我以为,声音分析器脑终末部构造有关的这个解释,可能其他分析器也是与此相同地,一方面也许最容易总括现有的一切事实材料,另一方面也许可以开拓以后研究的一个极大的范围。
这个解释也许可以适当地说明每个分析器广大的分布,如我们以后会看见的,在其他各分析器之间,这分布远远超过我们从前所假定的限界。这个想法也许可以使我们容易理解各分析器特殊核心构造的存在,因为由于各该分析器成分的浓密无比的集中状态,最高度的综合性和分析性的机能也许才成为可能。这个解释也许无困难地既能首先说明分析器核心部手术后分析器残余部很受限制的机能由于练习的影响而逐渐改善的机制,而其次也能说明这种改善的最大限度。在上述最后一只狗的场合,似乎是,声音的基本性分析力的恢复达到了最高的程度,而最高的综合力与分析力虽然经过了三年间的练习,却也不曾能够恢复。

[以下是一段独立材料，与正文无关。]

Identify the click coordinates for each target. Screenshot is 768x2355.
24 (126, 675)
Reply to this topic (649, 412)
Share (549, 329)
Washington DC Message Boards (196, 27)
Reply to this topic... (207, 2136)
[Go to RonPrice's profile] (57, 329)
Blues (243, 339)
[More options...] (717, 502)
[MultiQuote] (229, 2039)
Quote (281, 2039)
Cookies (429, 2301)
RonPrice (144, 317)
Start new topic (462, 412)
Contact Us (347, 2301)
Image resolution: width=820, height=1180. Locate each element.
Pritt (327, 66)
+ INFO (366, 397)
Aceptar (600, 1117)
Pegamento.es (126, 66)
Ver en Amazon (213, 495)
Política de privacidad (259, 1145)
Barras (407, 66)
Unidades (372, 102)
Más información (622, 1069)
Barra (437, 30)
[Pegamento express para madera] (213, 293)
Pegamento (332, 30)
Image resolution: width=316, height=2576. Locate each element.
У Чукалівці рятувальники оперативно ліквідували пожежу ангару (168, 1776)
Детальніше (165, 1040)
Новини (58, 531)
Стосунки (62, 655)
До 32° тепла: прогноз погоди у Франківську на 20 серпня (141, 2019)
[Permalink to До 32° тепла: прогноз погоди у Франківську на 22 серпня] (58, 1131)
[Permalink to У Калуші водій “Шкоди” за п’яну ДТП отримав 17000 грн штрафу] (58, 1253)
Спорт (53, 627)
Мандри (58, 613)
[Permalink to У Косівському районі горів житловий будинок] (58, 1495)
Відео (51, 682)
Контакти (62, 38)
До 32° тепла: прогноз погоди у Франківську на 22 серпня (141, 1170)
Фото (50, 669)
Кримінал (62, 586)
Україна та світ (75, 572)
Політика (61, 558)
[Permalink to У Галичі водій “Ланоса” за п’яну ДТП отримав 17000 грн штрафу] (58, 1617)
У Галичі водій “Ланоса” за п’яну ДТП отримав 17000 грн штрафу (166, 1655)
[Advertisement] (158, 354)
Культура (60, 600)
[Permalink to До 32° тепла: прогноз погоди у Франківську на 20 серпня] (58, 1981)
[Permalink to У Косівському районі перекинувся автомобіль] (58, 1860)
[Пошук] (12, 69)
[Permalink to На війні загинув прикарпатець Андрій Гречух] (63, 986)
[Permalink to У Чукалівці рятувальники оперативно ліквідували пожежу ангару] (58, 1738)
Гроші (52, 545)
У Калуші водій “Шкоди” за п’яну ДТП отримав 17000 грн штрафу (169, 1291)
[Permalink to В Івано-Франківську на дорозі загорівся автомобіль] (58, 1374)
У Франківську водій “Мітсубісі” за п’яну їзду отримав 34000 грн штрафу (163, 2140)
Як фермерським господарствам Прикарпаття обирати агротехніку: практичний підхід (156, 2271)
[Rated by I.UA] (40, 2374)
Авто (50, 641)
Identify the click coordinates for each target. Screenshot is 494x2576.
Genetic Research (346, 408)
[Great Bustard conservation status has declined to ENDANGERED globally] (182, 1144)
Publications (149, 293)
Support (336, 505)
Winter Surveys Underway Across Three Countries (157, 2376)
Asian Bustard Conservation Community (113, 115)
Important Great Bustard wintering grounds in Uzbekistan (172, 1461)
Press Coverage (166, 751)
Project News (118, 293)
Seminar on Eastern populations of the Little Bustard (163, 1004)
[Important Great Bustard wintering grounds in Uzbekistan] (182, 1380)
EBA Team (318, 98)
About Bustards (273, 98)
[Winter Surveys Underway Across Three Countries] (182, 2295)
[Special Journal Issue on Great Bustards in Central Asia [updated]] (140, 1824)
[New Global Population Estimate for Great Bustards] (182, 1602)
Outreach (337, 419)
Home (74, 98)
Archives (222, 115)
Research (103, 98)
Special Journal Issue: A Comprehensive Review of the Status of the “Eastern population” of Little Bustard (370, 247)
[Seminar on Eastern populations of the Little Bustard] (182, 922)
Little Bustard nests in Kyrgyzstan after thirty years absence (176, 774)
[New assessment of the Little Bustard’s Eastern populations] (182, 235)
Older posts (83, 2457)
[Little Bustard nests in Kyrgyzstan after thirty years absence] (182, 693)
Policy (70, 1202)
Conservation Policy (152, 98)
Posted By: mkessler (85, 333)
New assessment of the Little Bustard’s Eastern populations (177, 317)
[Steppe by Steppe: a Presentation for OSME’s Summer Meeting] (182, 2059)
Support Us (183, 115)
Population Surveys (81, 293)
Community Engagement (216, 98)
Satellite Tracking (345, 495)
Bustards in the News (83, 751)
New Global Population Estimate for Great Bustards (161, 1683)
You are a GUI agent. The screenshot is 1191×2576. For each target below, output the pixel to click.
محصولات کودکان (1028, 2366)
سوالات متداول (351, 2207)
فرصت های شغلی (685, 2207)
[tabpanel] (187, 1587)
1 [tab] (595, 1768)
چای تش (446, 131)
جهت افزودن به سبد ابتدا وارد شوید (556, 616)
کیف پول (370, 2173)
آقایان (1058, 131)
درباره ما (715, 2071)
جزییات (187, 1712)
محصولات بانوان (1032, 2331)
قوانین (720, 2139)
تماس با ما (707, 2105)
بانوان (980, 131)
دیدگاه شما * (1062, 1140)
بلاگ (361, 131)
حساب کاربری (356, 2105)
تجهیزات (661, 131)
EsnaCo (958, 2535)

有关大脑两半球内各分析器的分配地位的上述的概念,为了需要事实方面检验的必要,当然引起极多的实验性的课题。如果我们讨论声音性分析器的问题,就在施行一部分的手术以前,必须应用多数基本的和复合的阳性刺激物,并且也要应用种种的分化相,与此同时,必须研究各基本性刺激物的一般性质:譬如兴奋性、阳性刺激物变成制止性刺激物的各条件、制止性过程的可动性等等,这样才可以在手术以后,或多或少地可能决定,在这一般的性质有关的变化中发生了什么,并且什么是若干构造部位损伤的特殊结果。在研究手术后声音性机能恢复的场合,与上文已经指明的情形相同地,需要尽可能谨慎地探求这机能恢复的各个阶段。当然,为了实现这些一切,起初先要保证大脑手术后动物长期的、完全健康的生存,然而,令人遗憾的是,即便是现在,大部分还是一个不能实现的希望。